Feds Likely to Require Life-Saving Rearview Cameras in Vehicles

Tuesday April 17, 2012

Starting in 2014, the National Highway Traffic Safety Administration (NHTSA) will likely require automakers to install rearview cameras as standard equipment in all passenger vehicles.

It is estimated that the cameras could prevent more than 100 fatal accidents every year.

Each week, on average, two children are killed and 50 more are injured when a driver accidentally backs over them. In the vast majority of cases, the children are hidden in the vehicle’s rear blind spot. Even if the driver looks in the rearview mirror, he or she can’t see these children.

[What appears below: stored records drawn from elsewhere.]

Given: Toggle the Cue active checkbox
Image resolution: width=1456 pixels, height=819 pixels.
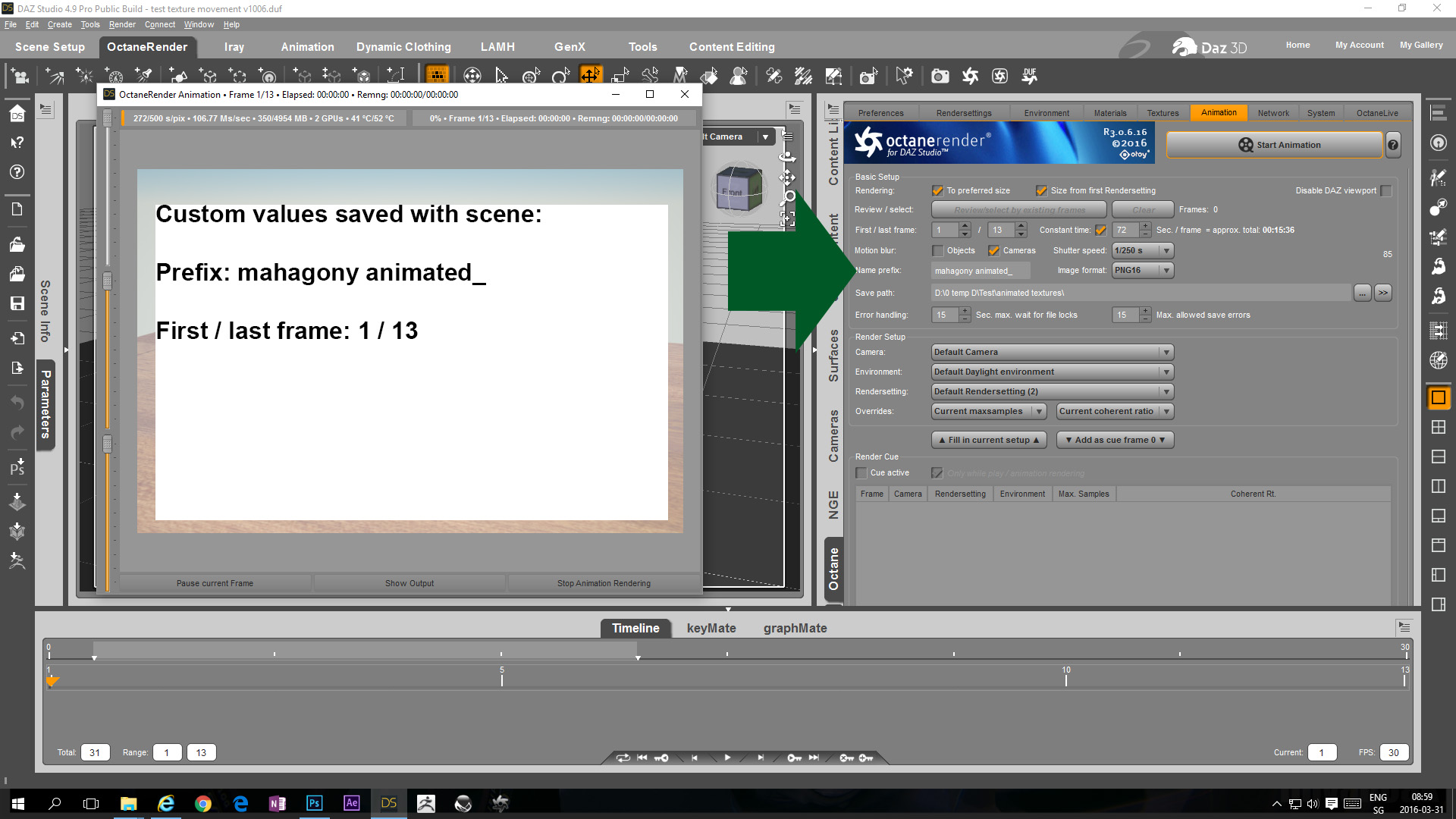Looking at the screenshot, I should (861, 473).
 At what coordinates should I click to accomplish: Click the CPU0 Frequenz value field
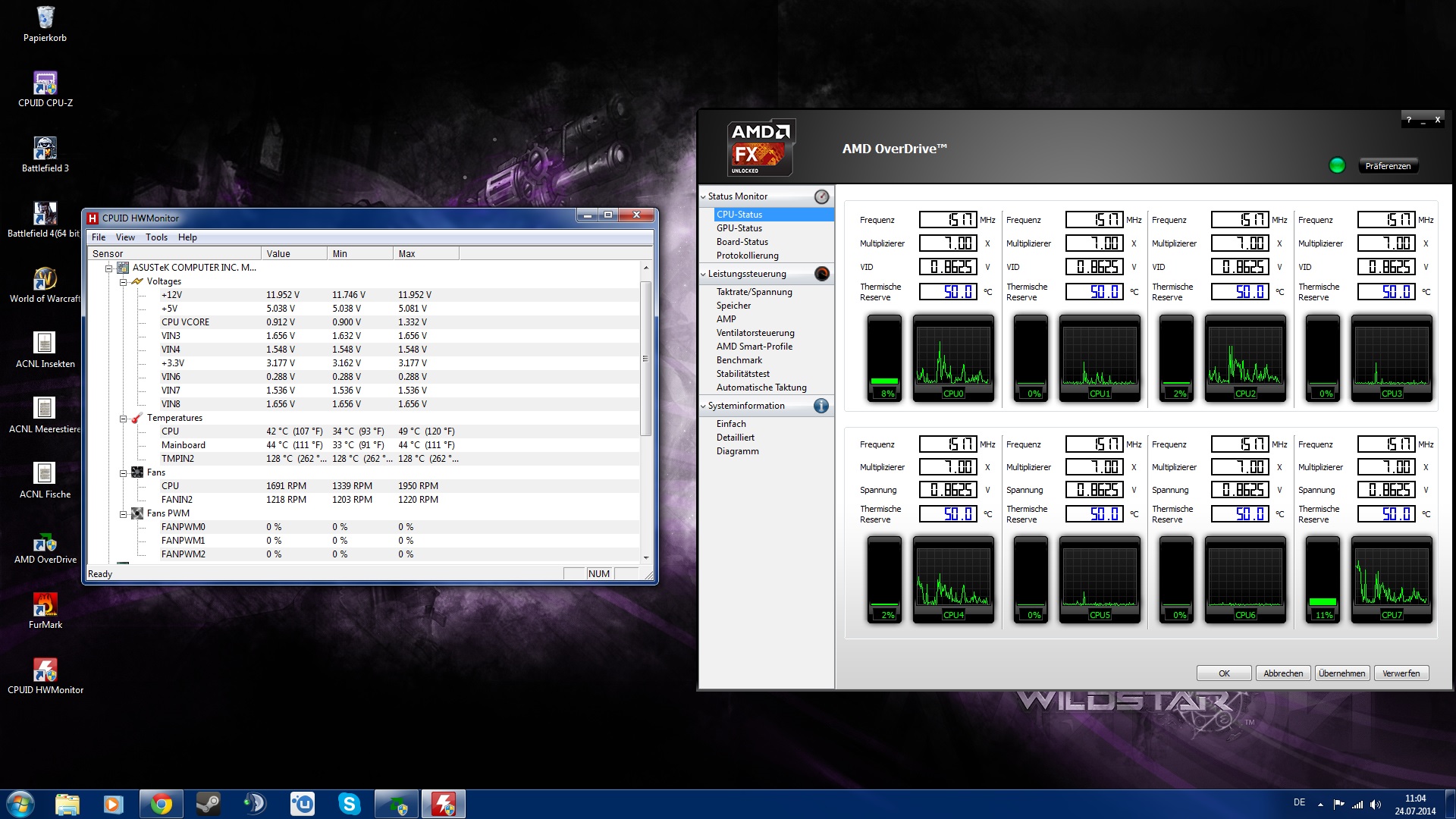948,220
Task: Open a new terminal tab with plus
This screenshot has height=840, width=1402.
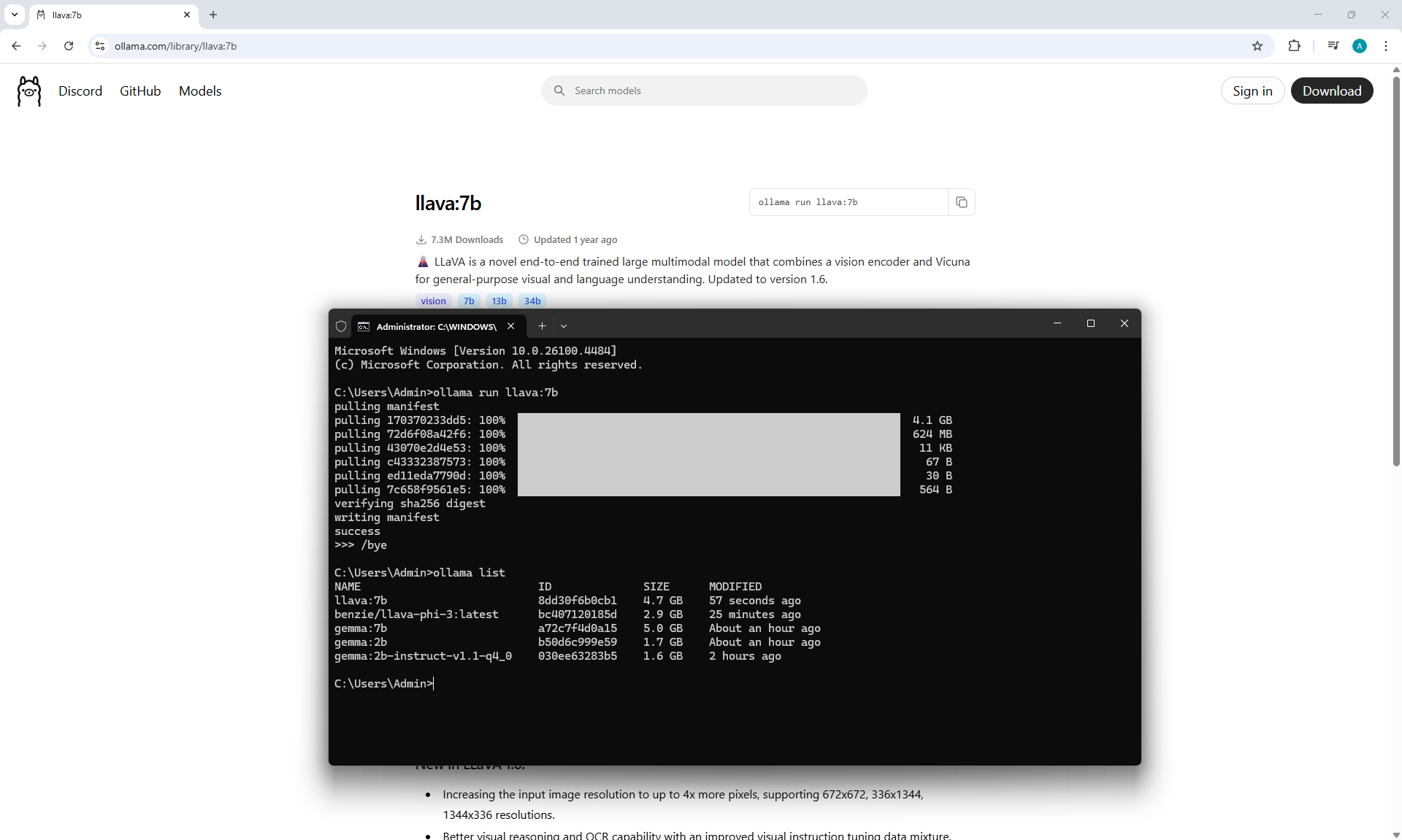Action: (542, 326)
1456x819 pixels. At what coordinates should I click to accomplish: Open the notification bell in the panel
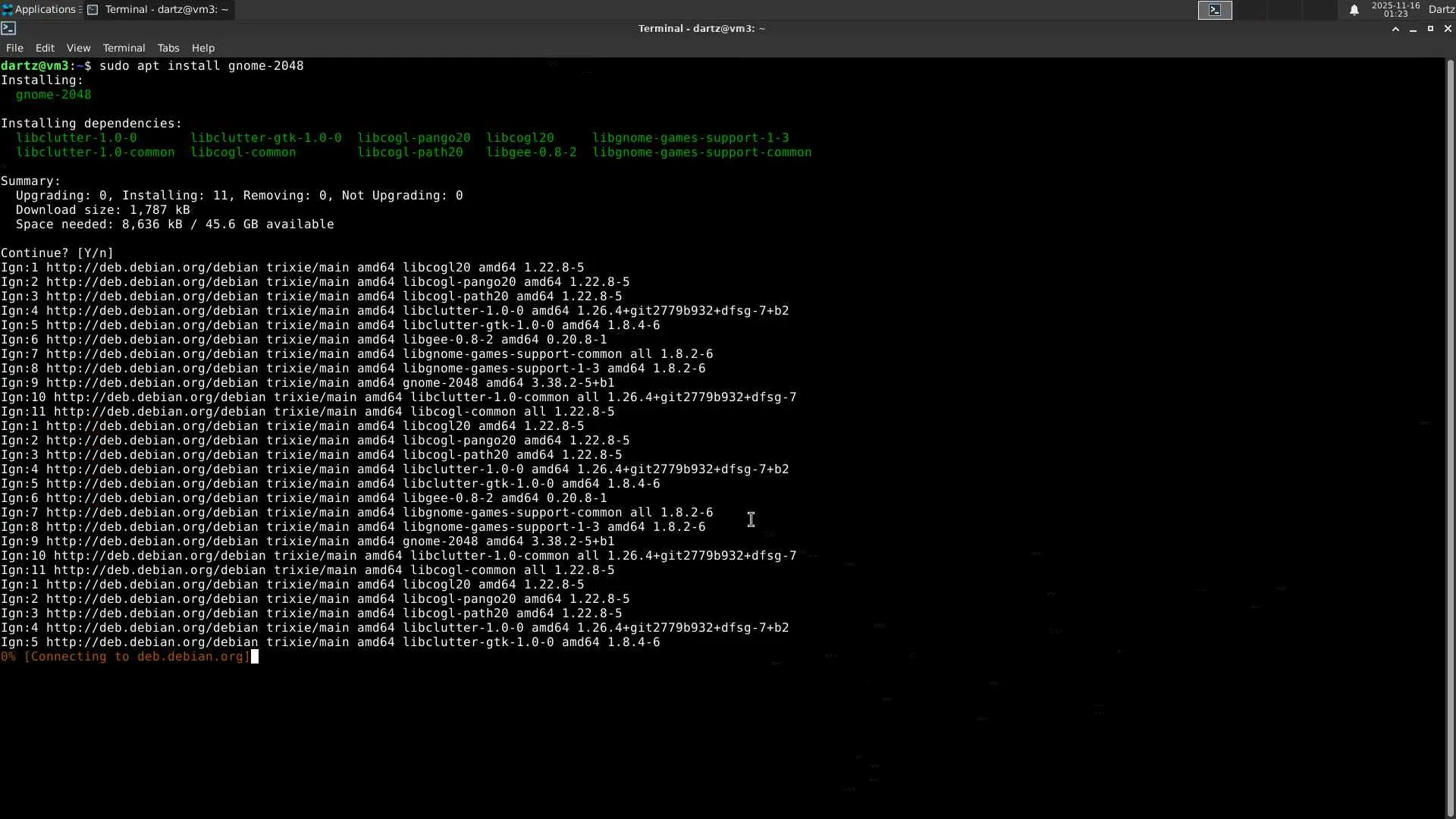[1354, 10]
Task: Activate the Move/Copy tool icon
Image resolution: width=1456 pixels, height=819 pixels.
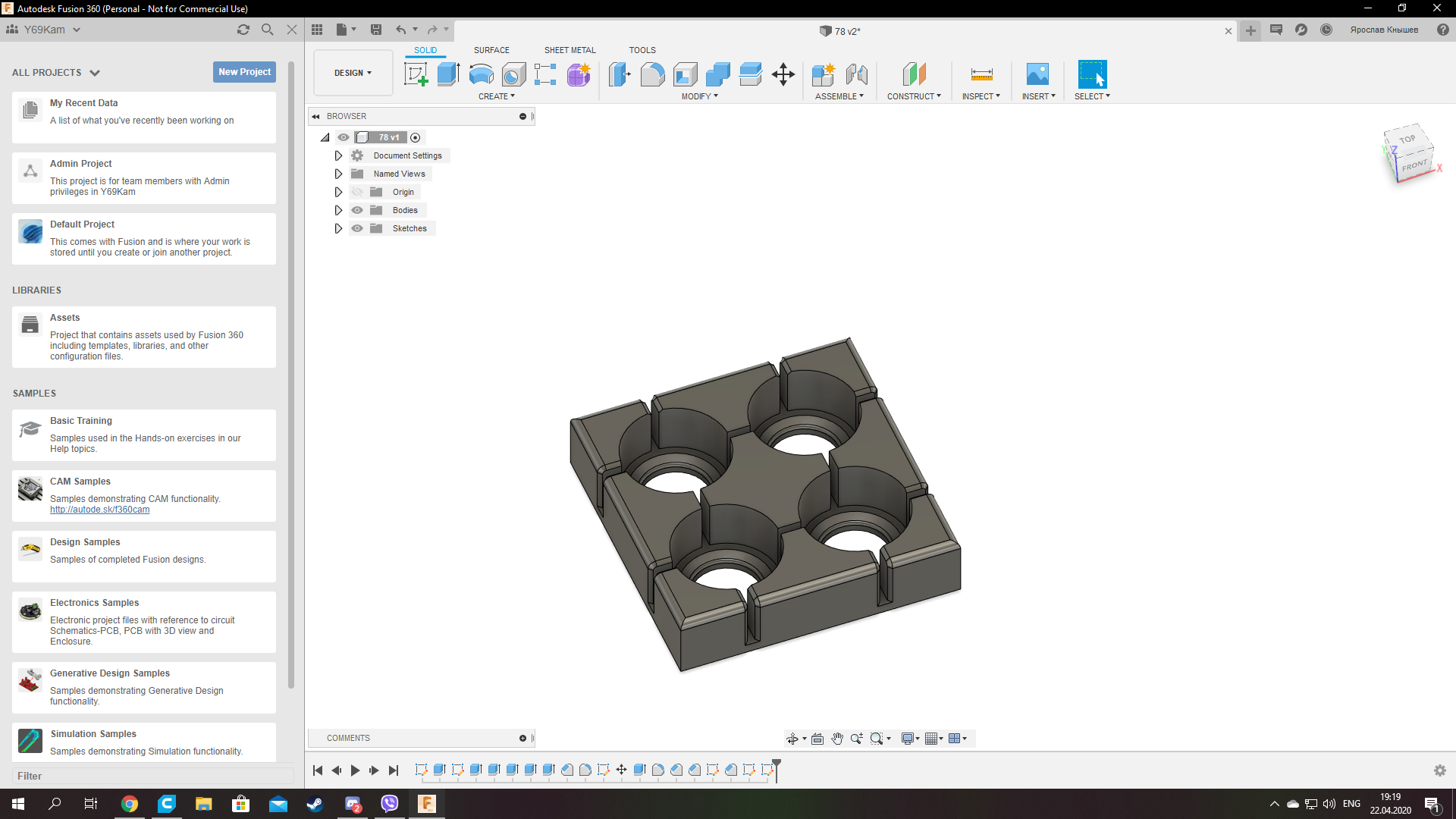Action: pos(783,74)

Some vehicles, especially SUVs, trucks, and passenger vehicles with high trunk lids, have enormous blind spots. The vehicle testing firm Edmuds.com measured a blind spot of about 40 feet behind most Toyota and Honda minivans. By contrast, a Cadillac CTS-V coupe has a blind spot that is more than 100 feet long.

Over the last several decades, automakers and regulators have made a number of improvements designed to protect vehicle occupants from the dangers of car accidents. However, this is one of the first major safety moves intended to protect people outside the vehicles.

In an interview with the New York Times, the director of the Center for Auto Safety admitted that backover deaths account for a relatively low number of fatalities when compared with other types of auto accidents. However, he noted that “in terms of emotional tragedy, backover deaths are some of the worst imaginable. When you have a parent that kills a child in an incident that’s utterly avoidable, they don’t ever forget it.”

Indeed, many back-over deaths happen as a result of what experts call “bye-bye syndrome,” in which a child is killed after running outside to wave goodbye to a departing vehicle.

The cameras are not expected to be too expensive. On average, they should cost between $160 and $200 per vehicle. This is certainly a small price to pay to save the life of a child.